The Trustee reserves the right not to comply with any written instructions of the Company or an Investment Manager, which the Trustee deems will constitute an act of "self dealing" under Code section 4951, until the Company provides the Trustee with an opinion of the Company's legal counsel that the actions directed in such instructions do not constitute an act of "self-dealing" within the meaning of Code section 4951. The opinion of such counsel shall be full and complete authorization and protection in respect of any action taken in accordance with the written instructions of the Company or an Investment Manager and, notwithstanding anything contained in this Agreement to the contrary, the Trustee shall not be liable in thereafter following such instructions.

VII.

INVESTMENTS 7.01 Appointment of Investment Manager(s). The Company may appoint one or more Investment Managers (including one or more employee(s) of the Company or its affiliated companies) to direct the investment of all or part of the Trusts. The Company also shall have the right to remove any such Investment Manager(s). Whenever such appointment is made, the Company shall provide written notice of such appointment to the Trustee, shall specify the portion of the Trusts with respect to which an Investment Manager has been designated, and shall instruct the Trustee to segregate into a separate investment account ("Investment Account")

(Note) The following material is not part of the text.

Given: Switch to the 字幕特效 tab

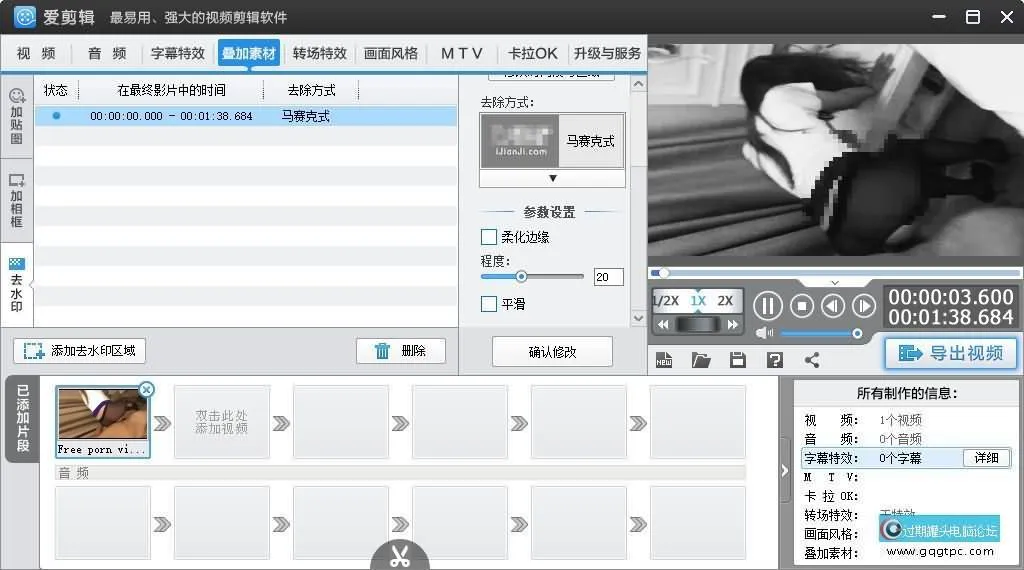Looking at the screenshot, I should coord(177,54).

those assets with respect to which that specific Investment Manager has been designated. Except as otherwise provided in Section 8.02 hereof, to the extent that the Company appoints an Investment Manager to direct the investment of an Investment Account, the Trustee shall be released and relieved of all investment duties, responsibilities and liabilities customarily or statutorily incident to a trustee with respect to the Investment Account, and as to such Investment Account, the Trustee shall act as custodian. Any Investment Manager which is not an employee of the Company or its affiliated companies shall certify in writing to the Trustee that it is NY #434043 v5 qualified to act in the capacity provided under an Investment Manager Agreement, shall accept its appointment as Investment Manager, shall certify the identity of the person or persons authorized to give instructions or directions to the Trustee on its behalf, including specimen signatures, and shall undertake to perform the duties imposed on it under an Investment Manager Agreement. The Trustee may rely upon all such certifications unless otherwise notified in writing by the Company or an Investment Manager, as the case may be.

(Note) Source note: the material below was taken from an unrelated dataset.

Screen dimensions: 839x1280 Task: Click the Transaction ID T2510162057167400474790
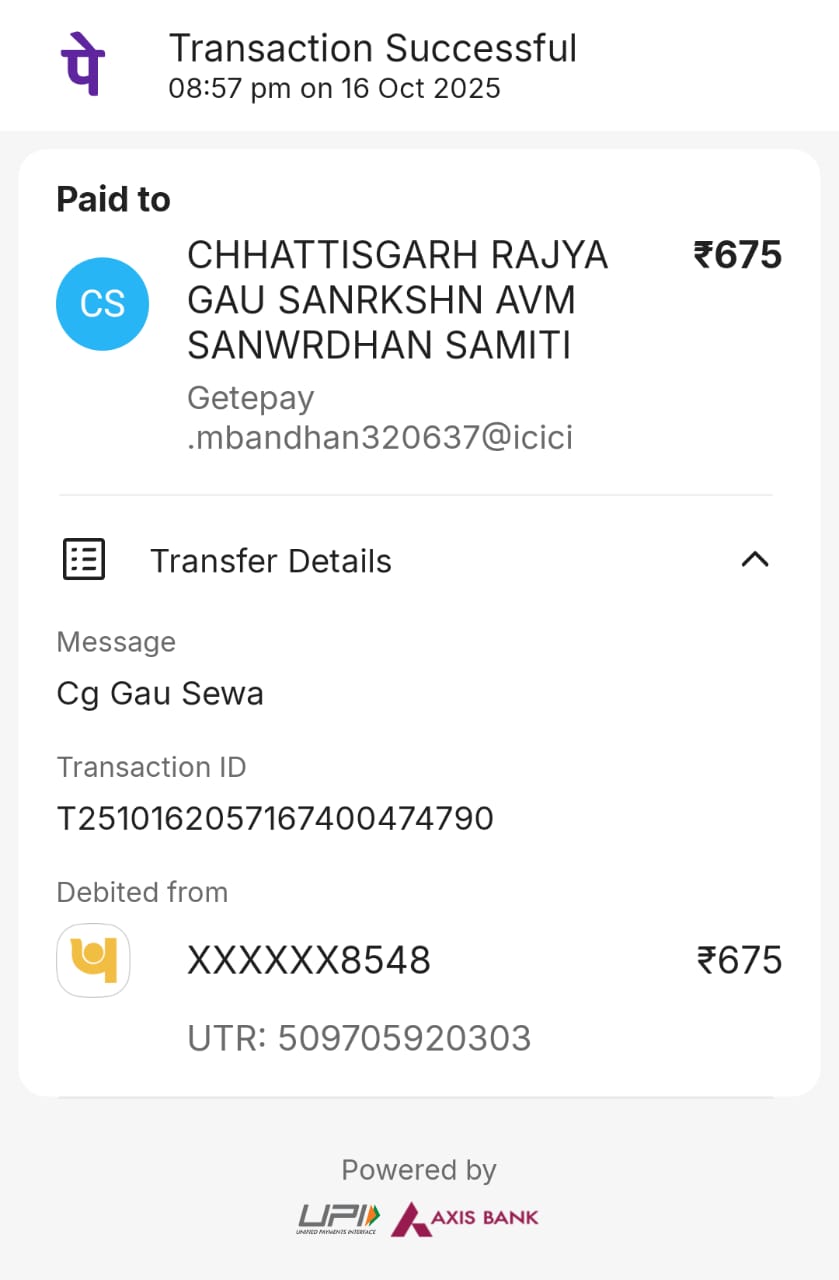tap(275, 819)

7.02 Direction by Investment Manager(s). An Investment Manager shall have authority to manage and to direct the acquisition and disposition of the assets of the Trusts, or a portion thereof, as the case may be, and the Trustee shall exercise the powers set forth in Section 8.02 hereof only when, if, and in the manner directed by the Company in writing, and shall not be under any obligation to invest or otherwise manage any assets in the Investment Account.

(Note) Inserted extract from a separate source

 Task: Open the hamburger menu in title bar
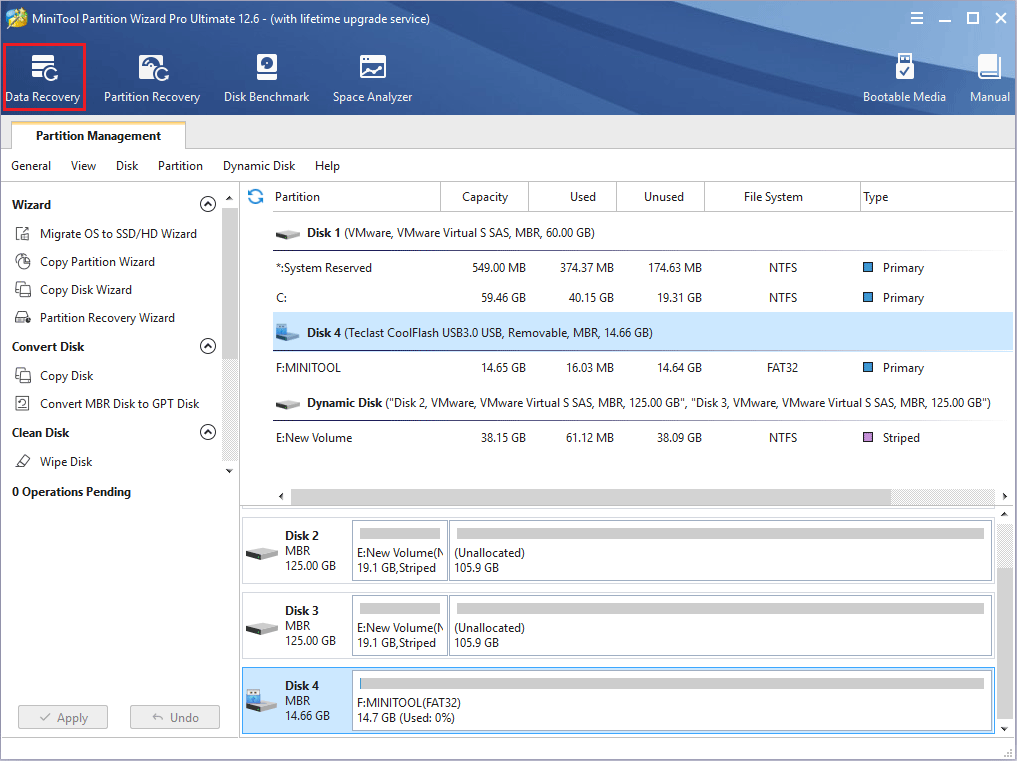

The Trustee recognizes the authority of an Investment Manager to manage, invest and reinvest the assets of an Investment Account as provided in this Article VII, and the Trustee agrees to cooperate with any Investment Manager as deemed necessary to accomplish these tasks. An Investment Manager shall have the power and authority, exercisable in its sole discretion at any time, and from time to time, to issue and place orders for the purchase or sale of portfolio securities directly with qualified brokers or dealers. The Trustee, upon proper notification from an Investment Manager, shall settle the transaction in accordance with the appropriate trading authorizations. Written notification of the issuance of each such authorization shall be given promptly to the Trustee by an Investment Manager, or in the case where such Investment Manager is an employee(s) of the Company, by an Authorized Representative, and such Investment Manager shall cause the settlement of such transaction to be confirmed in writing to the Trustee, and to the Company by the broker or dealer. An Investment Manager may cause brokers and dealers to confirm trades to the Trustee through the "Institutional Delivery System" or equivalent system and the Trustee shall be entitled to rely upon such confirmations to settle purchases or sales of securities, provided that such confirmations are consistent with written trading instructions from an Investment Manager, or in the case where such Investment Manager is an employee(s) of the Company, by an Authorized Representative. Such notification, when consistent with written trading instructions from an Investment Manager or Authorized Representative, shall be proper authority for the Trustee to pay for portfolio securities purchased and to deliver portfolio securities sold in accordance with the customary and established NY #434043 v5

procedures for such securities transactions. All directions to the Trustee by an Investment Manager shall be in writing and shall be signed by an Authorized Representative of the Company or by a person who has been certified by such Investment Manager pursuant to Section 7.01 hereof as authorized to give instructions or directions to the Trustee.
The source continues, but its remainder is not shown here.